Recently, people have been asking me my take on the RSA-NSA privacy drama, in which the security firm was accused of accepting $10m from the NSA to compromise encryption software to deliberately weaken user privacy.
This scandal has led to lots of security experts scheduled to speak at the RSA Security Conference next month to drop out. Whether RSA intentionally did this or not is questionable, but either way it’s quite bad.
Intentionally including spyware is a serious breach of user privacy. Unintentionally including spyware is almost worse because the so-called security experts unknowingly included extremely dangerous code in a security product without knowledge.
From my perspective, the REAL story here is about how proprietary software vendors bring product to market versus open source vendors. Would this scandal have happened if RSA’s products were open source?

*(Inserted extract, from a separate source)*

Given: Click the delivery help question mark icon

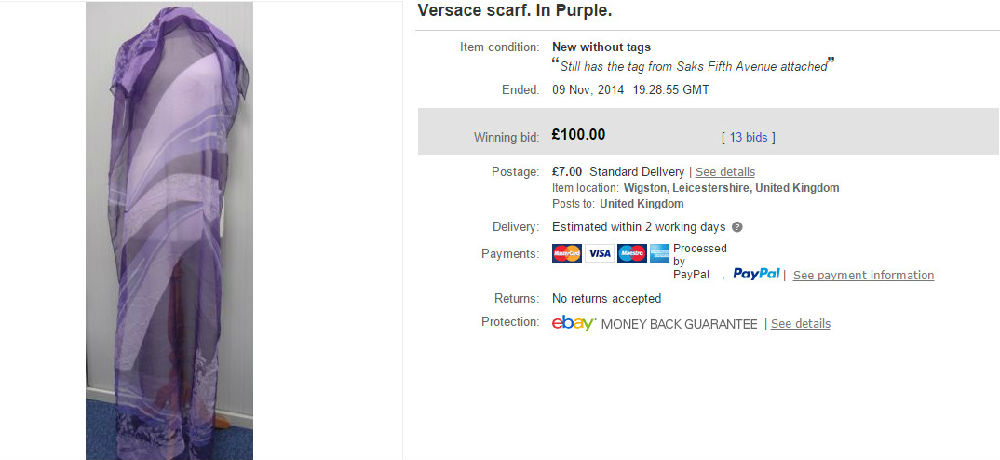Looking at the screenshot, I should pyautogui.click(x=737, y=227).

That is, if you had a deadly peanut allergy would you rather eat a meal that includes a list of all known ingredients or eat a surprise meal with no list of ingredients?
At ForgeRock our community is constantly helping us throughout the entire development process to identify new features, bugs and even security vulnerabilities. They can do this because they can deploy our software and also view the source code – the published recipe used to produce our products.
With proprietary vendors, viewing the source code is not possible. Proprietary vendors treat their source as “secret sauce” only available to a few select eyes.
Companies such as RSA, Oracle, CA and IBM give you little to no insight around what ingredients constitute their identity offerings.
Maybe the solution is requiring all proprietary identity vendors to include a label on their products stating “MAY CONTAIN TRACES OF NSA SPYWARE.”
Is your vendor peanut rich or peanut free? RSA was caught, but maybe that’s just the tip of the iceberg.